DIRECTIONS
Could you format the material as a JSON list of strings, one string per line and no blank lines, starting at the first line and ending after the line that contains "point(517,104)"?

======== SUPPLIED MATERIAL ========

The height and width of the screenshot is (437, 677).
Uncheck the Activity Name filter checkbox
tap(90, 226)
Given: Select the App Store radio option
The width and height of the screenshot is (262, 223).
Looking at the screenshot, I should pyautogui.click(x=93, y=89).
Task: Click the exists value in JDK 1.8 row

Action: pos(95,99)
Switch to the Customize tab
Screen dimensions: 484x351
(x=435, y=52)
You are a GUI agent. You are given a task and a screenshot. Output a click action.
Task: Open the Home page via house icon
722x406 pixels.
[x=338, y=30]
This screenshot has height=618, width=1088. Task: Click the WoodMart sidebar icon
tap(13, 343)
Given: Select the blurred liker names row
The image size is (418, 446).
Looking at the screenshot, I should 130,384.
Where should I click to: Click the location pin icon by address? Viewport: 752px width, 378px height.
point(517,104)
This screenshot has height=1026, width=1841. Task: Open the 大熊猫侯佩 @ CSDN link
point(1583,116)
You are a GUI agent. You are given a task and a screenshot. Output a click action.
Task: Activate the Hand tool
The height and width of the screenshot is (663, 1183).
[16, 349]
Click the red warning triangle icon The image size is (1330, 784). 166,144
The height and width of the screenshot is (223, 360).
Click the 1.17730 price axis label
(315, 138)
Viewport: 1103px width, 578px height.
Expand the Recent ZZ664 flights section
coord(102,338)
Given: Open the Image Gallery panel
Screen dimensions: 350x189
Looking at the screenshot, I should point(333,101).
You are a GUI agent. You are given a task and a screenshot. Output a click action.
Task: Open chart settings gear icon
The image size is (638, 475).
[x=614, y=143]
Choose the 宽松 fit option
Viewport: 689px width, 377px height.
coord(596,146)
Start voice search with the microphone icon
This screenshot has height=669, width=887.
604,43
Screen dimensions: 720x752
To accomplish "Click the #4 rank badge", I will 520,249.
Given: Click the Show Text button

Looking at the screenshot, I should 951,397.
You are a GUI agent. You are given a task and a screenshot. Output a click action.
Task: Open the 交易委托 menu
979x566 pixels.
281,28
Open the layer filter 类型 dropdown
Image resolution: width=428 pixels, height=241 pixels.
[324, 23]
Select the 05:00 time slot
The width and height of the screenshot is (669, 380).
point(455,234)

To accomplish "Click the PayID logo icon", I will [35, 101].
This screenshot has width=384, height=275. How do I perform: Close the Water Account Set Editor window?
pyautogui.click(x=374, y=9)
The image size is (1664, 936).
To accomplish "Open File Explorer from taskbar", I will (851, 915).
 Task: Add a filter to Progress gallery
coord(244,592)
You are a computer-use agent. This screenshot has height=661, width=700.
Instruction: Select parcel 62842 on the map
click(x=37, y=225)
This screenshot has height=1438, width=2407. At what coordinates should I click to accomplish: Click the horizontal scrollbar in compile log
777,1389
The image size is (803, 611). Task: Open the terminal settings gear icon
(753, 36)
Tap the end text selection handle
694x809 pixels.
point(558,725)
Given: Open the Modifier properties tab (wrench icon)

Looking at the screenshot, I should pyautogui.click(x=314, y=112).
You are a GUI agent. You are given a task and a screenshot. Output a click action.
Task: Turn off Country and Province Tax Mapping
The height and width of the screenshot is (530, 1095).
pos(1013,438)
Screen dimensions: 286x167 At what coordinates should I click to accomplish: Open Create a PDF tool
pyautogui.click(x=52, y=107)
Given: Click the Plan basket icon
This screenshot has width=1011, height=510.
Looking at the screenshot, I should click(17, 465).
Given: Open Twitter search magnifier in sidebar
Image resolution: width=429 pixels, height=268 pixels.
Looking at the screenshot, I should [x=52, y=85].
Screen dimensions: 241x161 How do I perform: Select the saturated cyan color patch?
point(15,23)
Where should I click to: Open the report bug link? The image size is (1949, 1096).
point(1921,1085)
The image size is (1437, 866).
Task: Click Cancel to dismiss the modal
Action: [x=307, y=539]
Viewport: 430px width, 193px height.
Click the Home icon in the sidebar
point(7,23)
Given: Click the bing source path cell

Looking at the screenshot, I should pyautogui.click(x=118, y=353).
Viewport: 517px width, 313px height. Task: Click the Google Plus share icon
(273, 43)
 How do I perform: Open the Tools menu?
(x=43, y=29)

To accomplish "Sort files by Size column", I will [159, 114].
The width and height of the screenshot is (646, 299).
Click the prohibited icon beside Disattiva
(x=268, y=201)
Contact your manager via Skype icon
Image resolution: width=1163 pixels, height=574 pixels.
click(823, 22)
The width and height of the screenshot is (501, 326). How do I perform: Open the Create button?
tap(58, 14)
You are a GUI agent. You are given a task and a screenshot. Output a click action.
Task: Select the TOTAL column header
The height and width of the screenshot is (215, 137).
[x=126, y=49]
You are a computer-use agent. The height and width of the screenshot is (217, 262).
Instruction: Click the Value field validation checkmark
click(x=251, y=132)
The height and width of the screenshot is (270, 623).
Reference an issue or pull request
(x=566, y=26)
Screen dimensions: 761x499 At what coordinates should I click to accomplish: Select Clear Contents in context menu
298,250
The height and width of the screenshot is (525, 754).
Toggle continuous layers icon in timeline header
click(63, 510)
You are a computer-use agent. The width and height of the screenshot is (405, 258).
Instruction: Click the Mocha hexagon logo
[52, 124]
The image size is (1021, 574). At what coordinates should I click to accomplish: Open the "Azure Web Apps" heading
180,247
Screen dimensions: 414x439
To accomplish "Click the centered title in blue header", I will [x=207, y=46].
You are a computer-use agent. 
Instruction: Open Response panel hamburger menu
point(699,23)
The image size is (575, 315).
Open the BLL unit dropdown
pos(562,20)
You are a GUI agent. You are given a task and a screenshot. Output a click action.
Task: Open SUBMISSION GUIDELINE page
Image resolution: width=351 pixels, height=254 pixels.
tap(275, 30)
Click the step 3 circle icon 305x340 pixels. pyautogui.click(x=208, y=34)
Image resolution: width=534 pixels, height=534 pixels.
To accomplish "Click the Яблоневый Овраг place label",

========

EXPECTED OUTPUT
[
  "The height and width of the screenshot is (437, 677).",
  "Uncheck the Activity Name filter checkbox",
  "tap(90, 226)",
  "Given: Select the App Store radio option",
  "The width and height of the screenshot is (262, 223).",
  "Looking at the screenshot, I should pyautogui.click(x=93, y=89).",
  "Task: Click the exists value in JDK 1.8 row",
  "Action: pos(95,99)",
  "Switch to the Customize tab",
  "Screen dimensions: 484x351",
  "(x=435, y=52)",
  "You are a GUI agent. You are given a task and a screenshot. Output a click action.",
  "Task: Open the Home page via house icon",
  "722x406 pixels.",
  "[x=338, y=30]",
  "This screenshot has height=618, width=1088. Task: Click the WoodMart sidebar icon",
  "tap(13, 343)",
  "Given: Select the blurred liker names row",
  "The image size is (418, 446).",
  "Looking at the screenshot, I should 130,384.",
  "Where should I click to: Click the location pin icon by address? Viewport: 752px width, 378px height.",
  "point(517,104)"
]